- _Document segment_:
[Start of Attachment]

You might make people pretend that men do not prefer to compete in male-dominated arenas; you might, through sufficient emotional abuse, give them bad consciences about their natural instincts; you will not, not ever, not even once, change those natural instincts. If you ignore those instincts, you will only awaken the Gods of the Copybook Headings.
This explains two related phenomena, both much deplored by feminists, who are in the business of ignoring human instinct.
- The first is male flight: the tendency of male involvement in a given profession, occupation, institution, or industry to drop precipitously once a certain threshold of female involvement is surpassed.
- The second is the low value assigned to women’s work.
Men are no more welcome in any field that becomes female-dominated than they are in the women’s bathroom. Any man who insists on entering such a field is regarded as a metaphorical transgender whose decision to compete with the female majority there is considered intrinsically unfair. Any man choosing to do so will be considered an interloper and opportunist by the women and as less of a man by the men.

[End of Attachment]

- _Questions to answer_:
• 1. Return everything in the passage on male flight from "- The first" down to "involvement is surpassed.".
• 2. Condense the paragraph of the passage on male flight that begins "Men are no more welcome" into two sentences.
• 3. Carry the passage on male flight on from its final sentence.
The lines that come next have no connection to the passage on male flight.

- _Given material_:
[Start of Attachment]

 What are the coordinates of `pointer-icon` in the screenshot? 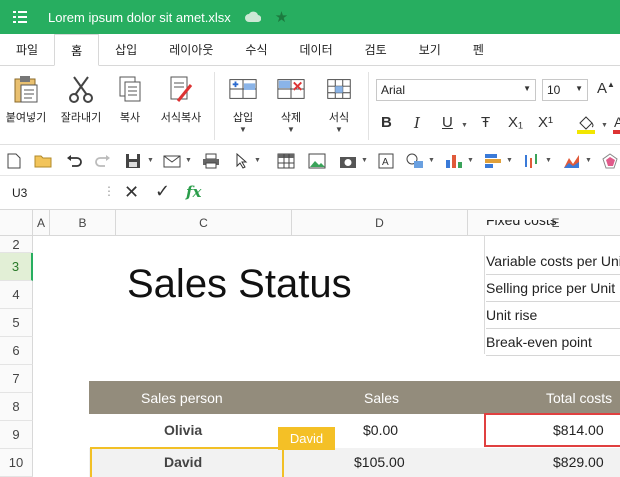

[End of Attachment]

- _Exercise results_:
• 1.
- The first is male flight: the tendency of male involvement in a given profession, occupation, institution, or industry to drop precipitously once a certain threshold of female involvement is surpassed.

• 2. Men are as unwelcome in a female-dominated field as in the women's bathroom, and a man who enters one is seen as a metaphorical transgender competing unfairly with the female majority. Women regard him as an interloper and opportunist, while men see him as less of a man.

• 3.
As Carter lays out in considerable detail, this process is natural, inevitable, and absolutely unstoppable. We’ve witnessed it taking place in our lifetimes in several fields, and while academia is not something that most of us pay any attention to, we’ve seen it in books, we’ve seen it in comics, and we’ve seen it in video games. Once the women get involved in a field and start demanding mediocrity while simultaneously decrying excellence, the men start walking away. Competition is replaced by consensus, quality collapses, prestige vanishes, and eventually the entire field becomes a wasteland of posers and imposters pretending to be impressed with each other, producing nothing and selling to no one. Profitable productivity is replaced with political parasitism off financial hosts, and when the ability to parasitize is eventually lost, the entire field collapses.
This is probably a good time to start developing alternative credentials based on objective standards. They will be increasingly in demand as the value of academic credentials continue to collapse. Apprentice systems and guilds are also likely to become more important, as the need to demonstrate an actual ability to do the work required replaces paper certificates of implied potential capability.